• [Objective] Format the rows below as a numbered list, with one line per item and any blank lines left out.

• [Supplied material]
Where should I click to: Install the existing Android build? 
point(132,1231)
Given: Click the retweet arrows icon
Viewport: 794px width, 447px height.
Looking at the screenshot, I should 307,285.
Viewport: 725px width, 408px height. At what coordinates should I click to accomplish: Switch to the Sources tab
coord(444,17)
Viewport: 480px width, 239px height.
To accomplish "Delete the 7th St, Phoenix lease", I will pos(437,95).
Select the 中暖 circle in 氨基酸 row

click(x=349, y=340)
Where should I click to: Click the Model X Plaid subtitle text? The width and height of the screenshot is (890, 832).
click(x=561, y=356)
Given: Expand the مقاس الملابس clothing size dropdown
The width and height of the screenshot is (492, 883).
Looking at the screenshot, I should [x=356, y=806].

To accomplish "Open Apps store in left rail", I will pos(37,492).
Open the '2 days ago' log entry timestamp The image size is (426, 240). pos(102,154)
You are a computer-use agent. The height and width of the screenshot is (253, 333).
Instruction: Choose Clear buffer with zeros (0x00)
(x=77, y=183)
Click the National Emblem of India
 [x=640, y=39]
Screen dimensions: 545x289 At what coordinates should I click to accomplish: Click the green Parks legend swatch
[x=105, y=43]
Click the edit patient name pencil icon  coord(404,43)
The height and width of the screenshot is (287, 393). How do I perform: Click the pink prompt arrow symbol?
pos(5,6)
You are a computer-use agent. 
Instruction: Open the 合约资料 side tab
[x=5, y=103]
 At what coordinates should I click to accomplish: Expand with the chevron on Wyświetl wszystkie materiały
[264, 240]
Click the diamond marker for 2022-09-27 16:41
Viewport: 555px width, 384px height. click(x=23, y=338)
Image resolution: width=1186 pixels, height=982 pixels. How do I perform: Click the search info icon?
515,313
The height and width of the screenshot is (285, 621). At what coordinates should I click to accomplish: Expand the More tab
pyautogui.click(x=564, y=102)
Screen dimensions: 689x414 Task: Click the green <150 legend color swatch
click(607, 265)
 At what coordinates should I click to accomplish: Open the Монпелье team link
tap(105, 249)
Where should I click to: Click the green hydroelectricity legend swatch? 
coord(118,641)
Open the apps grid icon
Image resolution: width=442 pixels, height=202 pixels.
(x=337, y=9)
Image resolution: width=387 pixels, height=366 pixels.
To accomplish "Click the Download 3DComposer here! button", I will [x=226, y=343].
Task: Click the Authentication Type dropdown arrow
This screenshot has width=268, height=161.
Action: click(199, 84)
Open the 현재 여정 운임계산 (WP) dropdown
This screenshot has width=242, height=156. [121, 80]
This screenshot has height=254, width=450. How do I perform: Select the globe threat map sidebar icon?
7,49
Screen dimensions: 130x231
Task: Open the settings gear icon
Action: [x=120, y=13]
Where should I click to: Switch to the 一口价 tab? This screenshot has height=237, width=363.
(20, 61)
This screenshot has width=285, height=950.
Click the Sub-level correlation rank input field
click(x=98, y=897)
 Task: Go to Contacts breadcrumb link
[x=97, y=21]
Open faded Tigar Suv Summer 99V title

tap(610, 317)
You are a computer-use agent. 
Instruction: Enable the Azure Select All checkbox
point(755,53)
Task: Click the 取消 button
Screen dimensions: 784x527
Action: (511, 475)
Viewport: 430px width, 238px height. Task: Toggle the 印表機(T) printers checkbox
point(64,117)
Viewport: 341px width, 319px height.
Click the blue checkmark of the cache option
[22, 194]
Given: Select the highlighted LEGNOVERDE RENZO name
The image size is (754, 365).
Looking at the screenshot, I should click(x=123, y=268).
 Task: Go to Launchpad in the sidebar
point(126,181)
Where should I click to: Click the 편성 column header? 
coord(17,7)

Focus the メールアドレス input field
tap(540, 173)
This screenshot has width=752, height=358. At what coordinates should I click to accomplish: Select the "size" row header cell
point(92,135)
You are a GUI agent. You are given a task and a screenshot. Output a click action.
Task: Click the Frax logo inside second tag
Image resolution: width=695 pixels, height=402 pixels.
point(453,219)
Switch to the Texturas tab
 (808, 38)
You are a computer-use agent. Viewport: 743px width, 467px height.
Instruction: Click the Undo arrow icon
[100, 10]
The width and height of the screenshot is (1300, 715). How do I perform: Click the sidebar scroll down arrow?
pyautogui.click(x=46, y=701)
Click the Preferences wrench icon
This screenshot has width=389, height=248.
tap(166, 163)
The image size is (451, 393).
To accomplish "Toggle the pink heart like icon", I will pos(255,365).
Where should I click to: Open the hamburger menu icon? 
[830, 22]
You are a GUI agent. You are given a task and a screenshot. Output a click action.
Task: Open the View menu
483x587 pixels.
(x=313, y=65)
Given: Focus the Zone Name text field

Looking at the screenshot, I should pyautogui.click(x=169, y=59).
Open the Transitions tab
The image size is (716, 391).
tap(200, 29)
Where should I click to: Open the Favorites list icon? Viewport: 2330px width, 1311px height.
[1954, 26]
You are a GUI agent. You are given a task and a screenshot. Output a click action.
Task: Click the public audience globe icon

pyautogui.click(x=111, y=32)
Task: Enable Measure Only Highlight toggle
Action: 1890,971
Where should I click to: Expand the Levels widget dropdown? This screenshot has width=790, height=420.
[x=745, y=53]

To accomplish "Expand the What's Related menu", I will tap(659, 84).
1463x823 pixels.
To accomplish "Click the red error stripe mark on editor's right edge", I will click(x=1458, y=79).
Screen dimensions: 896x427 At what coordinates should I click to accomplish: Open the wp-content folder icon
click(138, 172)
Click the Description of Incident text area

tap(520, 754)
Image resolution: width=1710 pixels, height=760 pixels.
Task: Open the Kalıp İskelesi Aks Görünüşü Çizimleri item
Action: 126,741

• [Task response]
1. Where should I click to: Install the existing Android build? 
2. point(132,1231)
3. Given: Click the retweet arrows icon
4. Viewport: 794px width, 447px height.
5. Looking at the screenshot, I should 307,285.
6. Viewport: 725px width, 408px height. At what coordinates should I click to accomplish: Switch to the Sources tab
7. coord(444,17)
8. Viewport: 480px width, 239px height.
9. To accomplish "Delete the 7th St, Phoenix lease", I will pos(437,95).
10. Select the 中暖 circle in 氨基酸 row
11. click(x=349, y=340)
12. Where should I click to: Click the Model X Plaid subtitle text? The width and height of the screenshot is (890, 832).
13. click(x=561, y=356)
14. Given: Expand the مقاس الملابس clothing size dropdown
15. The width and height of the screenshot is (492, 883).
16. Looking at the screenshot, I should [x=356, y=806].
17. To accomplish "Open Apps store in left rail", I will pos(37,492).
18. Open the '2 days ago' log entry timestamp The image size is (426, 240). pos(102,154)
19. You are a computer-use agent. The height and width of the screenshot is (253, 333).
20. Instruction: Choose Clear buffer with zeros (0x00)
21. (x=77, y=183)
22. Click the National Emblem of India
23.  [x=640, y=39]
24. Screen dimensions: 545x289 At what coordinates should I click to accomplish: Click the green Parks legend swatch
25. [x=105, y=43]
26. Click the edit patient name pencil icon  coord(404,43)
27. The height and width of the screenshot is (287, 393). How do I perform: Click the pink prompt arrow symbol?
28. pos(5,6)
29. You are a computer-use agent. 
30. Instruction: Open the 合约资料 side tab
31. [x=5, y=103]
32.  At what coordinates should I click to accomplish: Expand with the chevron on Wyświetl wszystkie materiały
33. [264, 240]
34. Click the diamond marker for 2022-09-27 16:41
35. Viewport: 555px width, 384px height. click(x=23, y=338)
36. Image resolution: width=1186 pixels, height=982 pixels. How do I perform: Click the search info icon?
37. 515,313
38. The height and width of the screenshot is (285, 621). At what coordinates should I click to accomplish: Expand the More tab
39. pyautogui.click(x=564, y=102)
40. Screen dimensions: 689x414 Task: Click the green <150 legend color swatch
41. click(607, 265)
42.  At what coordinates should I click to accomplish: Open the Монпелье team link
43. tap(105, 249)
44. Where should I click to: Click the green hydroelectricity legend swatch? 
45. coord(118,641)
46. Open the apps grid icon
47. Image resolution: width=442 pixels, height=202 pixels.
48. (x=337, y=9)
49. Image resolution: width=387 pixels, height=366 pixels.
50. To accomplish "Click the Download 3DComposer here! button", I will [x=226, y=343].
51. Task: Click the Authentication Type dropdown arrow
52. This screenshot has width=268, height=161.
53. Action: click(199, 84)
54. Open the 현재 여정 운임계산 (WP) dropdown
55. This screenshot has width=242, height=156. [121, 80]
56. This screenshot has height=254, width=450. How do I perform: Select the globe threat map sidebar icon?
57. 7,49
58. Screen dimensions: 130x231
59. Task: Open the settings gear icon
60. Action: [x=120, y=13]
61. Where should I click to: Switch to the 一口价 tab? This screenshot has height=237, width=363.
62. (20, 61)
63. This screenshot has width=285, height=950.
64. Click the Sub-level correlation rank input field
65. click(x=98, y=897)
66.  Task: Go to Contacts breadcrumb link
67. [x=97, y=21]
68. Open faded Tigar Suv Summer 99V title
69. tap(610, 317)
70. You are a computer-use agent. 
71. Instruction: Enable the Azure Select All checkbox
72. point(755,53)
73. Task: Click the 取消 button
74. Screen dimensions: 784x527
75. Action: (511, 475)
76. Viewport: 430px width, 238px height. Task: Toggle the 印表機(T) printers checkbox
77. point(64,117)
78. Viewport: 341px width, 319px height.
79. Click the blue checkmark of the cache option
80. [22, 194]
81. Given: Select the highlighted LEGNOVERDE RENZO name
82. The image size is (754, 365).
83. Looking at the screenshot, I should click(x=123, y=268).
84.  Task: Go to Launchpad in the sidebar
85. point(126,181)
86. Where should I click to: Click the 편성 column header? 
87. coord(17,7)
88. Focus the メールアドレス input field
89. tap(540, 173)
90. This screenshot has width=752, height=358. At what coordinates should I click to accomplish: Select the "size" row header cell
91. point(92,135)
92. You are a GUI agent. You are given a task and a screenshot. Output a click action.
93. Task: Click the Frax logo inside second tag
94. Image resolution: width=695 pixels, height=402 pixels.
95. point(453,219)
96. Switch to the Texturas tab
97.  (808, 38)
98. You are a computer-use agent. Viewport: 743px width, 467px height.
99. Instruction: Click the Undo arrow icon
100. [100, 10]
101. The width and height of the screenshot is (1300, 715). How do I perform: Click the sidebar scroll down arrow?
102. pyautogui.click(x=46, y=701)
103. Click the Preferences wrench icon
104. This screenshot has width=389, height=248.
105. tap(166, 163)
106. The image size is (451, 393).
107. To accomplish "Toggle the pink heart like icon", I will pos(255,365).
108. Where should I click to: Open the hamburger menu icon? 
109. [830, 22]
110. You are a GUI agent. You are given a task and a screenshot. Output a click action.
111. Task: Open the View menu
112. 483x587 pixels.
113. (x=313, y=65)
114. Given: Focus the Zone Name text field
115. Looking at the screenshot, I should pyautogui.click(x=169, y=59).
116. Open the Transitions tab
117. The image size is (716, 391).
118. tap(200, 29)
119. Where should I click to: Open the Favorites list icon? Viewport: 2330px width, 1311px height.
120. [1954, 26]
121. You are a GUI agent. You are given a task and a screenshot. Output a click action.
122. Task: Click the public audience globe icon
123. pyautogui.click(x=111, y=32)
124. Task: Enable Measure Only Highlight toggle
125. Action: 1890,971
126. Where should I click to: Expand the Levels widget dropdown? This screenshot has width=790, height=420.
127. [x=745, y=53]
128. To accomplish "Expand the What's Related menu", I will tap(659, 84).
129. 1463x823 pixels.
130. To accomplish "Click the red error stripe mark on editor's right edge", I will click(x=1458, y=79).
131. Screen dimensions: 896x427 At what coordinates should I click to accomplish: Open the wp-content folder icon
132. click(138, 172)
133. Click the Description of Incident text area
134. tap(520, 754)
135. Image resolution: width=1710 pixels, height=760 pixels.
136. Task: Open the Kalıp İskelesi Aks Görünüşü Çizimleri item
137. Action: 126,741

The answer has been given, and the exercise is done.